Institute of Mergers, Acquisitions and Alliances
Looking at the two charts here you can see that there is a very strong correlation between the value of mergers involving and the FTSE 100, a similar comparison could be made with markets across the world. Now that markets are on the rise again we could potentially see mergers begin to increase again and certainly the value will continue to rise.

So how do firms actually finance mergers, well one of the options is to use cash. This is the simplest way and is thought to give a greater chance of success. It also allows the acquirer’s shareholders to retain the same amount of control over the company which should keep them happy. Cash does have its downsides and it could lead to the acquirer possibly having cash flow problems if it uses the majority of its reserves and a negative for the target’s shareholders is that they may then be liable for capital gains tax.

Another popular option is to acquire a target buy providing shares to the target’s shareholders, therefore postponing capital gains tax for them and also maintaining their interest in the merged company. For the acquirer this has the advantage of there being no initial outflow of cash. On the other hand it may not meet the approval of current shareholders as their shares will now be diluted due to the change in capital structure.

Mergers are a lot of hard work and can be risky so why do companies do it? Well one reason is to increase their market power in a particular industry; benefits can also come in the form of “synergies” between the two different firms. Naturally average costs decline with a larger size and there can be an automatic increase in capacity utilization. Something all firms have to look at prior to a merger decision is whether a supplier is still producing products cheaper than a merger could produce, so must choose between internal or external production to enhance profitability.

Not all merger decisions are based purely on what makes business sense. There are also good reasons why senior managers would like to push through a merger. Being at the top of a larger company will increase a manager’s status and power and will no doubt come with a hefty pay rise. There’s also the excitement of being involved with the merger itself which can bring a great feeling of importance and emphasis a manager’s position within an organisation.

Many companies will be worried about survival and so overtaking smaller firms in a bid to increase size so that they cannot be taken over is a popular tactic.

What’s in it for shareholders?

In 1983 Jensen and Ruback conducted a survey based on US studies to gain an understanding on the average effect on share price when mergers and acquisitions take place. Interestingly the target company does very well out of a successful merger whereas there is little or no impact on the acquiring company. Looking at unsuccessful mergers, if it is a takeover then the acquiring company feels the least effect and the other way round if it is a merger. However, the share price isn’t substantially affected for either party.

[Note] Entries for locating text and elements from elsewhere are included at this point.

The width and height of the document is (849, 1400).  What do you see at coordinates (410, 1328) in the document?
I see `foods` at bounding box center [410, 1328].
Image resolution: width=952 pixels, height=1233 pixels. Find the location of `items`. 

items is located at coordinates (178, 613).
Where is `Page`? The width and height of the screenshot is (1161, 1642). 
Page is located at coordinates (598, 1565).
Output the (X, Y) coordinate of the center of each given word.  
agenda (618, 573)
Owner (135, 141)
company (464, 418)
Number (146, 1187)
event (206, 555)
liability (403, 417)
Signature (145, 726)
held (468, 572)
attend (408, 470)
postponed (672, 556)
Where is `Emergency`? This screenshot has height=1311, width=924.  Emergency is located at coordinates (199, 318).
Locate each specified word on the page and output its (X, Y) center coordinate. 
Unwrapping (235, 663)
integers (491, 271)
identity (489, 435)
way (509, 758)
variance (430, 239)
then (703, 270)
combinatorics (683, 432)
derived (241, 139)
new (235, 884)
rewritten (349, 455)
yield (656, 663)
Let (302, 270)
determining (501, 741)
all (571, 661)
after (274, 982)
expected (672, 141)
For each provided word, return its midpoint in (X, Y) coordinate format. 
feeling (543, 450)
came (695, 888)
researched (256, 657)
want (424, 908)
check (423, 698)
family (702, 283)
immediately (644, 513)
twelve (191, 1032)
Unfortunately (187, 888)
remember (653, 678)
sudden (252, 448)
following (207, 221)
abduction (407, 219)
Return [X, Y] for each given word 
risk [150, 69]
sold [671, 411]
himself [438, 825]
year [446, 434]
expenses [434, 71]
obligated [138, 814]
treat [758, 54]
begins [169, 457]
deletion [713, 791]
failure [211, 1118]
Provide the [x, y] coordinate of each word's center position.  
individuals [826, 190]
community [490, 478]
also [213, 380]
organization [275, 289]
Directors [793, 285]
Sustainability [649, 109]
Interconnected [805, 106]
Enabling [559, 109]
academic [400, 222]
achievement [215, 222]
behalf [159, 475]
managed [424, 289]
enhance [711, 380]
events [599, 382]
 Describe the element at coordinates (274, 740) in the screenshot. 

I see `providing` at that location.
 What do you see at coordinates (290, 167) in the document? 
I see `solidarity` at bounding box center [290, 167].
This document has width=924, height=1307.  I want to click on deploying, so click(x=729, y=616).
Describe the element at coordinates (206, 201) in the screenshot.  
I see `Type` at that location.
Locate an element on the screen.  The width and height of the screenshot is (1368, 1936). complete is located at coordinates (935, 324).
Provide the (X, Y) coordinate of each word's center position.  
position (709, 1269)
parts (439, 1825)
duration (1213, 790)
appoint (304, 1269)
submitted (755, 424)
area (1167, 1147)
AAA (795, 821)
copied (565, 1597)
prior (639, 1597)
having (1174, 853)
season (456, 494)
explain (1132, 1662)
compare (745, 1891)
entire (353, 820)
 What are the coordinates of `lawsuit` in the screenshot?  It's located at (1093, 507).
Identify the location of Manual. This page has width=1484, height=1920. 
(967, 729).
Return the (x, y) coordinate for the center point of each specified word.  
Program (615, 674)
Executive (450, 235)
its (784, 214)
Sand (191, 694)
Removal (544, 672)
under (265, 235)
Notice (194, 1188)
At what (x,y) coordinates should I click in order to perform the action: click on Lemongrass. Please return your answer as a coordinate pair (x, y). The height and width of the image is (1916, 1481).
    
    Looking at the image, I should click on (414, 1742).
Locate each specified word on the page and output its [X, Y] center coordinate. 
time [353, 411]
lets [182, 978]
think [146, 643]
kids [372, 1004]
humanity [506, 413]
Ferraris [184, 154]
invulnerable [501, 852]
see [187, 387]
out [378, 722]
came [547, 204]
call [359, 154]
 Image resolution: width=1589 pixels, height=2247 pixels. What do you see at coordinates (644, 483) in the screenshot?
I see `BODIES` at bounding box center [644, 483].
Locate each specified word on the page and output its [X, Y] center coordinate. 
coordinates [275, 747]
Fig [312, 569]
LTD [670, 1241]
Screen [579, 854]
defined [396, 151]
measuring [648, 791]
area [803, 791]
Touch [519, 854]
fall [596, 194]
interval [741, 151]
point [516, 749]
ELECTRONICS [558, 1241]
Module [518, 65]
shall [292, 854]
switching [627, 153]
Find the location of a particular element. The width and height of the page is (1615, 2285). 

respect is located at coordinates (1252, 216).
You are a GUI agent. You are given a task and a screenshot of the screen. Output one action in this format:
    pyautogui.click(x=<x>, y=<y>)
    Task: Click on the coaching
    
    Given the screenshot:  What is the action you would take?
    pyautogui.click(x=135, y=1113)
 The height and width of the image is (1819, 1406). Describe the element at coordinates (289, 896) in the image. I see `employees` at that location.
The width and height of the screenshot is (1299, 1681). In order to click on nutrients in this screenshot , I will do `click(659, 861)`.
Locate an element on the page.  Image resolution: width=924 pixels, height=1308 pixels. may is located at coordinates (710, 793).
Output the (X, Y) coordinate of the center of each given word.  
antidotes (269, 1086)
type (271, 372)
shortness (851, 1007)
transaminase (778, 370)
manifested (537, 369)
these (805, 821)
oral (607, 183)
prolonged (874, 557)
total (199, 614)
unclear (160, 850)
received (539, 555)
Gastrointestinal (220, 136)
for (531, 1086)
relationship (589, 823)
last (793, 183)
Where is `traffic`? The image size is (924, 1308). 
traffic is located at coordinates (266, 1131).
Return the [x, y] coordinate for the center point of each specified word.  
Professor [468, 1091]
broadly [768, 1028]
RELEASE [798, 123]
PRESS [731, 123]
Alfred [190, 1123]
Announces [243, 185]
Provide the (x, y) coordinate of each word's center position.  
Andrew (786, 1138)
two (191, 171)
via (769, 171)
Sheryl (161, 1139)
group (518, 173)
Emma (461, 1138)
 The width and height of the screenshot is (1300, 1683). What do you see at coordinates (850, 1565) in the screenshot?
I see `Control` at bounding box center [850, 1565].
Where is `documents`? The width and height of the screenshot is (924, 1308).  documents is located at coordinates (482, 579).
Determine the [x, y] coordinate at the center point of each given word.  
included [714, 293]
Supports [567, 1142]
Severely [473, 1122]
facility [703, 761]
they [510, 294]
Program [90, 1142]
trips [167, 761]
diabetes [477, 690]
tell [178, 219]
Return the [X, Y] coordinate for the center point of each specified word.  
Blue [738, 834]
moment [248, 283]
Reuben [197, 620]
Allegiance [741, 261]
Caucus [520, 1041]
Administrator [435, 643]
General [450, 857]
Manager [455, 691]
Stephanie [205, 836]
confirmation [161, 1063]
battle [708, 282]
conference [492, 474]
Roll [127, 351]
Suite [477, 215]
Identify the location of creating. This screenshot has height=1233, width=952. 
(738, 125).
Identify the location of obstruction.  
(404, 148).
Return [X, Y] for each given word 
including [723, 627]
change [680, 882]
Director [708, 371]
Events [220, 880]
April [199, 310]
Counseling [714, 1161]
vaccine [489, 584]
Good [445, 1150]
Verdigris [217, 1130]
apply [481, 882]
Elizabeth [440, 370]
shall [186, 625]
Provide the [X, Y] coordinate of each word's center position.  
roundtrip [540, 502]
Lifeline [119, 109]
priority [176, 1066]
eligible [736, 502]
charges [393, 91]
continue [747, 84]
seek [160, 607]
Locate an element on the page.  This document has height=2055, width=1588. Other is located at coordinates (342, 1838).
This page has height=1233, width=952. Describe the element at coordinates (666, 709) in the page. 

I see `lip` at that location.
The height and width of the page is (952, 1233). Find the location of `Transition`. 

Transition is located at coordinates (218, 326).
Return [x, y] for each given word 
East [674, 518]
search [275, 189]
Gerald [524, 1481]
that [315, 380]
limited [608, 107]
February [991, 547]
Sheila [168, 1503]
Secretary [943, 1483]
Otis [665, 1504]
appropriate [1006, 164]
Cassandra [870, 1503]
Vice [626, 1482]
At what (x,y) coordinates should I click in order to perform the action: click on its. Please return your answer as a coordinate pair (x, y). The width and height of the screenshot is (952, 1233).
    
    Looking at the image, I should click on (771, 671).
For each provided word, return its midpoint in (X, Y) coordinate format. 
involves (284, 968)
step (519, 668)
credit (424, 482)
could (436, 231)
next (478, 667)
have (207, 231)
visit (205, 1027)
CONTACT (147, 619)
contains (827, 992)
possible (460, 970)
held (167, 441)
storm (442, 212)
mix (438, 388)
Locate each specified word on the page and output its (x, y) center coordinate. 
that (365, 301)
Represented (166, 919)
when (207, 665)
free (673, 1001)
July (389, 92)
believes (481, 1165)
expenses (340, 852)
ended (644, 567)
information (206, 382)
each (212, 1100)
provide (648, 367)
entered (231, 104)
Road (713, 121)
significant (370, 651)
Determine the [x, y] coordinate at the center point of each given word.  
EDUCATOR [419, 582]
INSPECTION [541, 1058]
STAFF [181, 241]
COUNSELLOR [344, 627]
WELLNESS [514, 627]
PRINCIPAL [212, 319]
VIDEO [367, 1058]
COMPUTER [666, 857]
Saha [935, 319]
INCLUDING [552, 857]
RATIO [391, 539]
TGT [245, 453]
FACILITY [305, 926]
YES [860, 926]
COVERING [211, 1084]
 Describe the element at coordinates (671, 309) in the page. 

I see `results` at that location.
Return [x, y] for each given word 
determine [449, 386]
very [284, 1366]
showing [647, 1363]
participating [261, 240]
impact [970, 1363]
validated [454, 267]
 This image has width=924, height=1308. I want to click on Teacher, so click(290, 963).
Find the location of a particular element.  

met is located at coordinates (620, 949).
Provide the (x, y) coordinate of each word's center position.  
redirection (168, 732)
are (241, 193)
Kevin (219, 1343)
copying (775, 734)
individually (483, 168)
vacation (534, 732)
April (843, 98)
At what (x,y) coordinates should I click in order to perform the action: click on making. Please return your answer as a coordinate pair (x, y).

It’s not just after a merger that changes in share price can happen, even talk of mergers can have a substantial impact on share price. Take for example, the news that Stryker may make a bid for Smith & Nephew, the news broke on the 24th December and within a day the price went up 7.7%, peaking as high as 10% in the morning. However, looking at Stryker’s share price there was little movement at all, less than 1%. This supports the theory that mergers and acquisitions are seen as better news for the target’s shareholders than the acquirer.
I believe that there is so much competition in every industry that mergers and acquisitions will always be a popular option for companies. Like I mentioned earlier, in many cases it is to grow so that the company is not taken over itself. Over coming years as the markets continue to rise, so will M&A activity and particulary on a global scale as companies try to extend their reach across the world.